### Exercise instructions
The listing below must be duplicated in full, with nothing altered.

### Record set
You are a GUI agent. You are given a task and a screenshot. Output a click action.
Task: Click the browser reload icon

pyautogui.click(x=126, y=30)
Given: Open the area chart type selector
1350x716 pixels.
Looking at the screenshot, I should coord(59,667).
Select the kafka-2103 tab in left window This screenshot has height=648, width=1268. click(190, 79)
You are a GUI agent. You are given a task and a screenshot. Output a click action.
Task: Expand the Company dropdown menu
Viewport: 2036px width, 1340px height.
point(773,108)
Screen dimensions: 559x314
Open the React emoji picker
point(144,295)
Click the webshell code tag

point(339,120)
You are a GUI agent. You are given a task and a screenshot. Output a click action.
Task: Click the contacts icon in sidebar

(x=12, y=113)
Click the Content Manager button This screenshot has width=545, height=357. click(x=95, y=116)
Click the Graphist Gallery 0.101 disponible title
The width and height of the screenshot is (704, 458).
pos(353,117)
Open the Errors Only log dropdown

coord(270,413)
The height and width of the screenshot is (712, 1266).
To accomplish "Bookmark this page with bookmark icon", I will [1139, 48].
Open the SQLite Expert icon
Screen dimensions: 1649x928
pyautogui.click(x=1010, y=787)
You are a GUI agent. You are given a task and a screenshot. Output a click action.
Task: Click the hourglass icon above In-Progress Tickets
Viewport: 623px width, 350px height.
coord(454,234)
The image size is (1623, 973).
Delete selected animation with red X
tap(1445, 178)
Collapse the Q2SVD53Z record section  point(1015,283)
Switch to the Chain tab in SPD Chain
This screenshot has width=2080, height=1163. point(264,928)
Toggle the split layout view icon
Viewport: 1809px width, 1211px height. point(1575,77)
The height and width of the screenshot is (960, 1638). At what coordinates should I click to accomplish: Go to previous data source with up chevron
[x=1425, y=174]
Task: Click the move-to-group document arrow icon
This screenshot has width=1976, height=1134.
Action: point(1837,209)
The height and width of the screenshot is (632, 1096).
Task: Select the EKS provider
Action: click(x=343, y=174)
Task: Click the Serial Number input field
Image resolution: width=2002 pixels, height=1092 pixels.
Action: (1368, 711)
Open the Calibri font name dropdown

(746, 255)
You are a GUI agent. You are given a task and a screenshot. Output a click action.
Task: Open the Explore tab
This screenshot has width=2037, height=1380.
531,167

### Response to the exercise
You are a GUI agent. You are given a task and a screenshot. Output a click action.
Task: Click the browser reload icon

pyautogui.click(x=126, y=30)
Given: Open the area chart type selector
1350x716 pixels.
Looking at the screenshot, I should coord(59,667).
Select the kafka-2103 tab in left window This screenshot has height=648, width=1268. click(190, 79)
You are a GUI agent. You are given a task and a screenshot. Output a click action.
Task: Expand the Company dropdown menu
Viewport: 2036px width, 1340px height.
point(773,108)
Screen dimensions: 559x314
Open the React emoji picker
point(144,295)
Click the webshell code tag

point(339,120)
You are a GUI agent. You are given a task and a screenshot. Output a click action.
Task: Click the contacts icon in sidebar

(x=12, y=113)
Click the Content Manager button This screenshot has width=545, height=357. click(x=95, y=116)
Click the Graphist Gallery 0.101 disponible title
The width and height of the screenshot is (704, 458).
pos(353,117)
Open the Errors Only log dropdown

coord(270,413)
The height and width of the screenshot is (712, 1266).
To accomplish "Bookmark this page with bookmark icon", I will [1139, 48].
Open the SQLite Expert icon
Screen dimensions: 1649x928
pyautogui.click(x=1010, y=787)
You are a GUI agent. You are given a task and a screenshot. Output a click action.
Task: Click the hourglass icon above In-Progress Tickets
Viewport: 623px width, 350px height.
coord(454,234)
The image size is (1623, 973).
Delete selected animation with red X
tap(1445, 178)
Collapse the Q2SVD53Z record section  point(1015,283)
Switch to the Chain tab in SPD Chain
This screenshot has width=2080, height=1163. point(264,928)
Toggle the split layout view icon
Viewport: 1809px width, 1211px height. point(1575,77)
The height and width of the screenshot is (960, 1638). At what coordinates should I click to accomplish: Go to previous data source with up chevron
[x=1425, y=174]
Task: Click the move-to-group document arrow icon
This screenshot has width=1976, height=1134.
Action: point(1837,209)
The height and width of the screenshot is (632, 1096).
Task: Select the EKS provider
Action: click(x=343, y=174)
Task: Click the Serial Number input field
Image resolution: width=2002 pixels, height=1092 pixels.
Action: (1368, 711)
Open the Calibri font name dropdown

(746, 255)
You are a GUI agent. You are given a task and a screenshot. Output a click action.
Task: Open the Explore tab
This screenshot has width=2037, height=1380.
531,167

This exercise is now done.